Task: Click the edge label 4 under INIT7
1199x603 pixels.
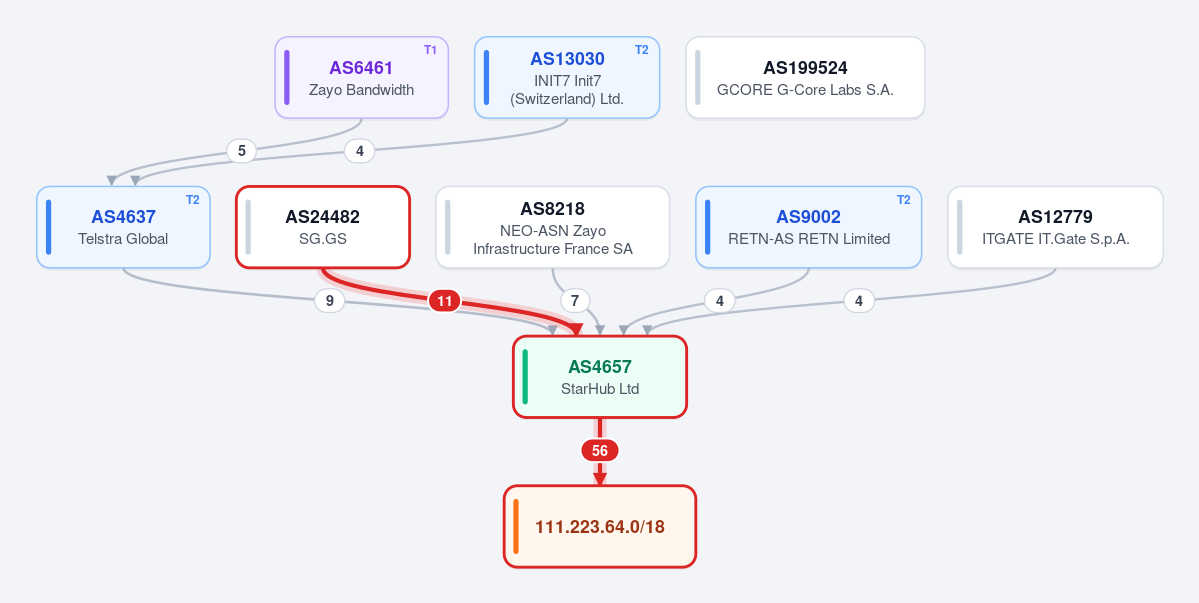Action: tap(359, 151)
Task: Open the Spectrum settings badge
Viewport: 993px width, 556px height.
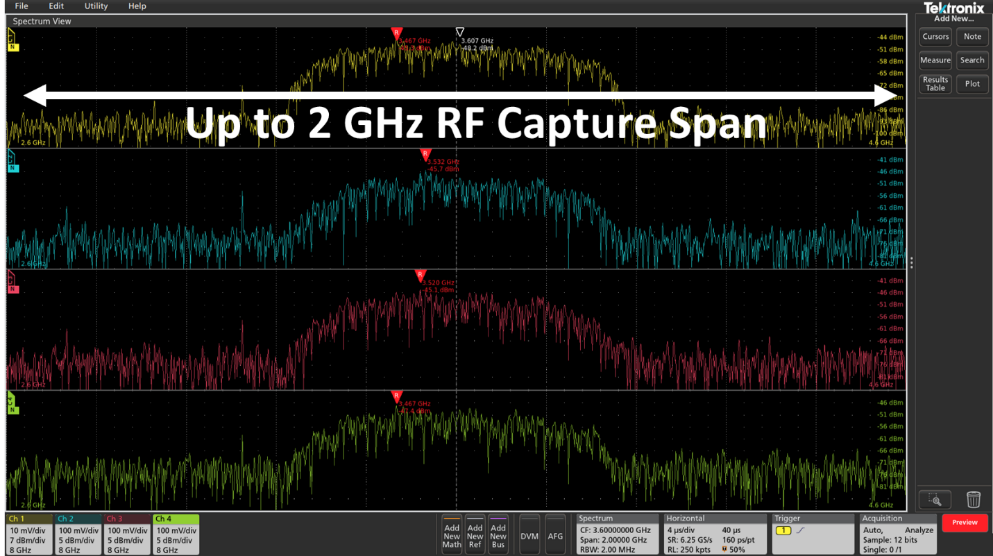Action: [x=615, y=535]
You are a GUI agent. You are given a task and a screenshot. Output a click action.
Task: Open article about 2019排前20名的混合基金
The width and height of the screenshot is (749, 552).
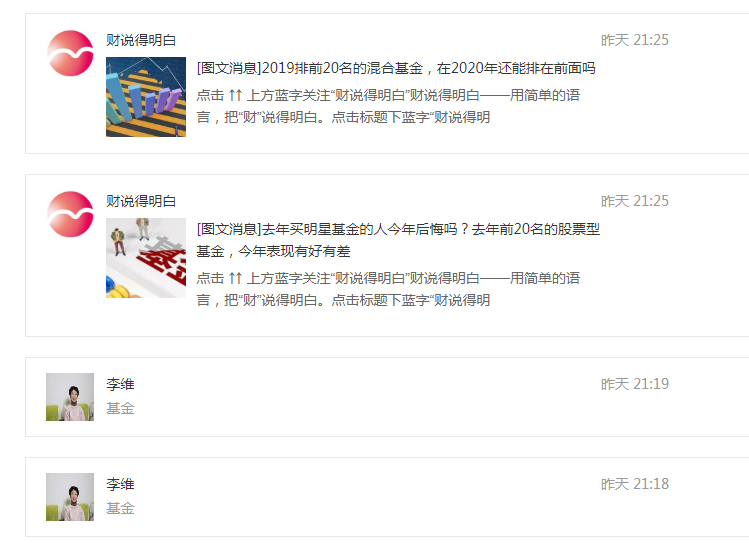tap(396, 68)
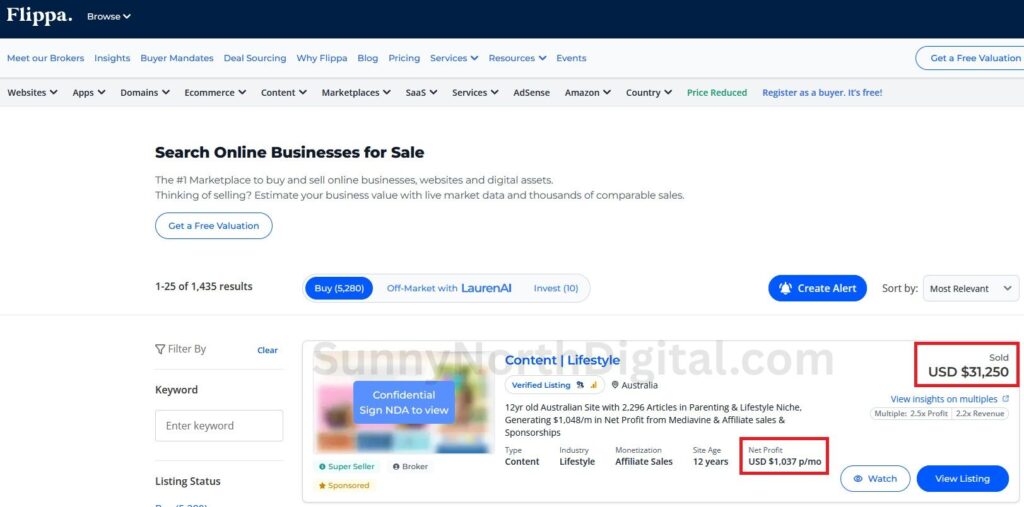Switch to the Invest (10) option

555,288
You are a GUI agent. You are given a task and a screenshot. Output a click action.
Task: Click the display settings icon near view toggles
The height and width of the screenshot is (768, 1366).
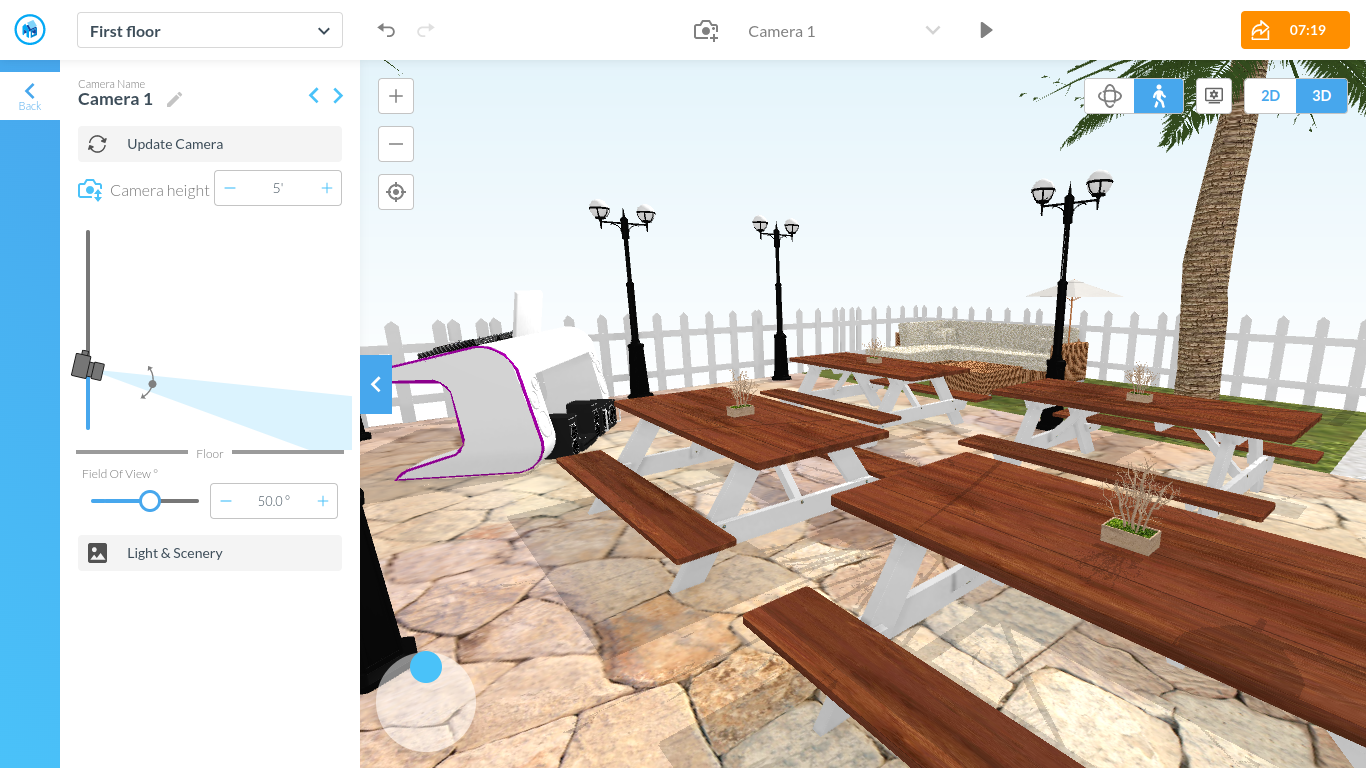pos(1214,95)
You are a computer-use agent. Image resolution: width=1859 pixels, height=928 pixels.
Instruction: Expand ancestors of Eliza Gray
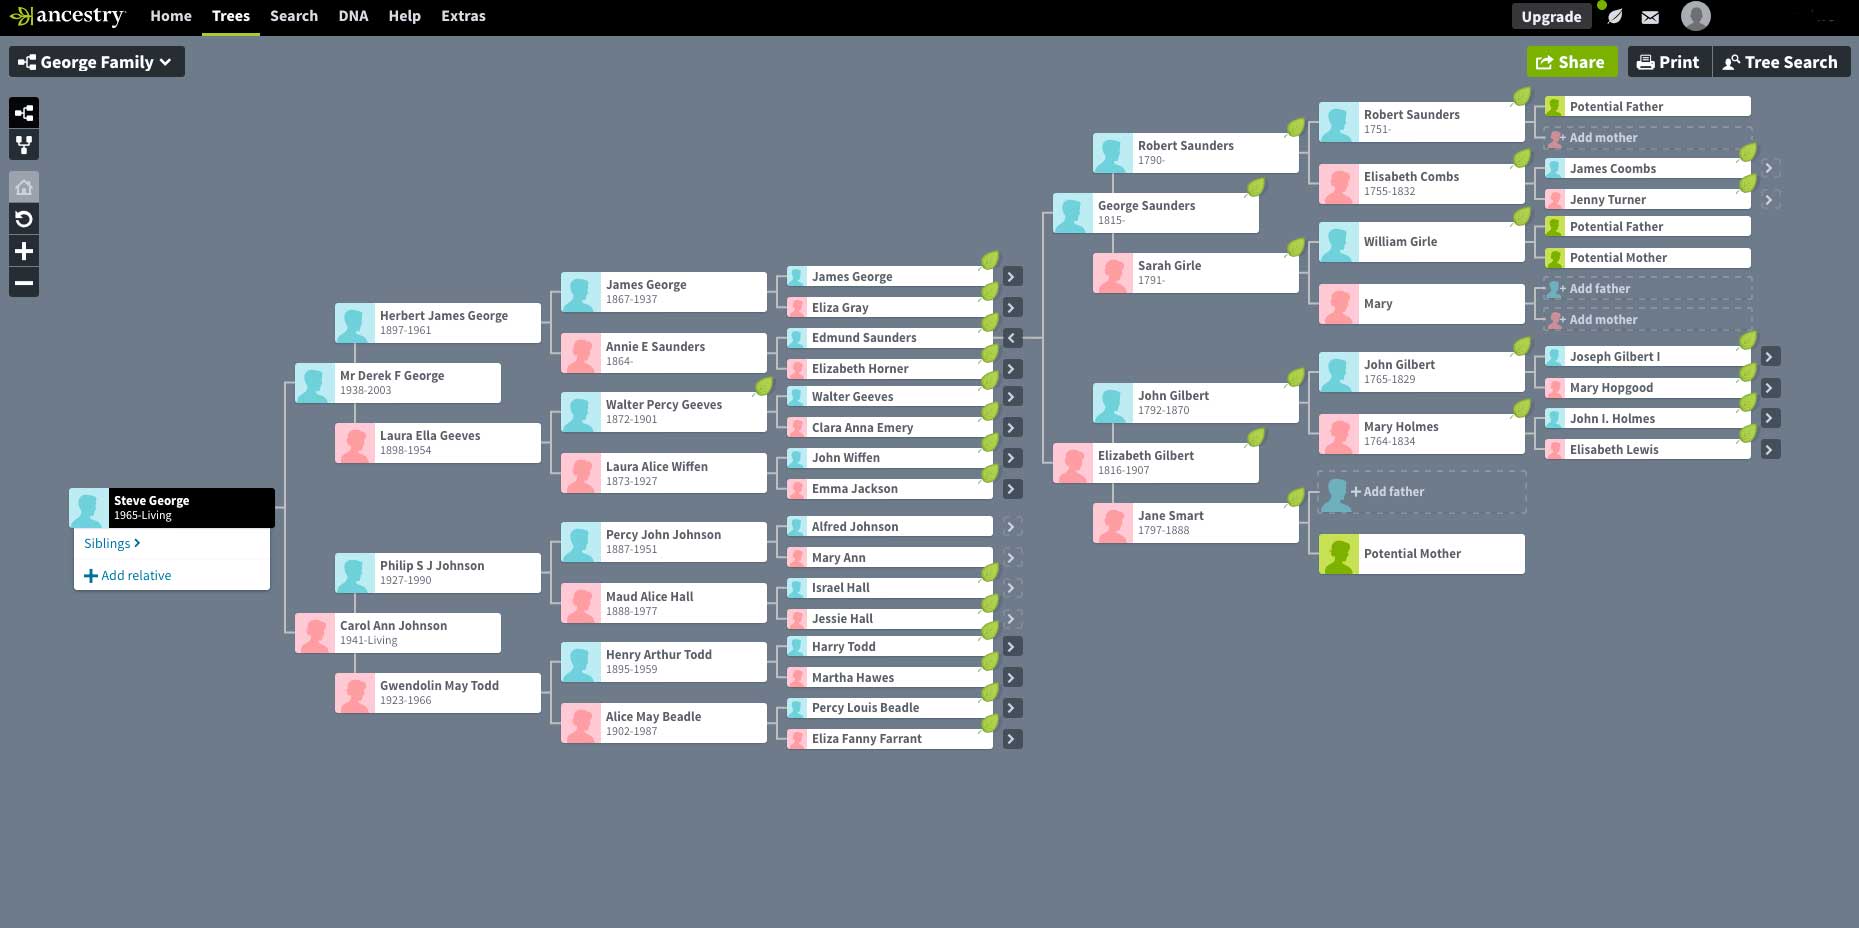pyautogui.click(x=1011, y=308)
· · · · · · ·
Return all records above verbatim without their pictures.

Task: Click the edge label 4 under INIT7
1199x603 pixels.
Action: tap(359, 151)
Task: Open the Spectrum settings badge
Viewport: 993px width, 556px height.
Action: [x=615, y=535]
You are a GUI agent. You are given a task and a screenshot. Output a click action.
Task: Open article about 2019排前20名的混合基金
The width and height of the screenshot is (749, 552).
tap(396, 68)
Switch to the Invest (10) option

555,288
You are a GUI agent. You are given a task and a screenshot. Output a click action.
Task: Click the display settings icon near view toggles
The height and width of the screenshot is (768, 1366).
pos(1214,95)
You are a computer-use agent. Image resolution: width=1859 pixels, height=928 pixels.
Instruction: Expand ancestors of Eliza Gray
pyautogui.click(x=1011, y=308)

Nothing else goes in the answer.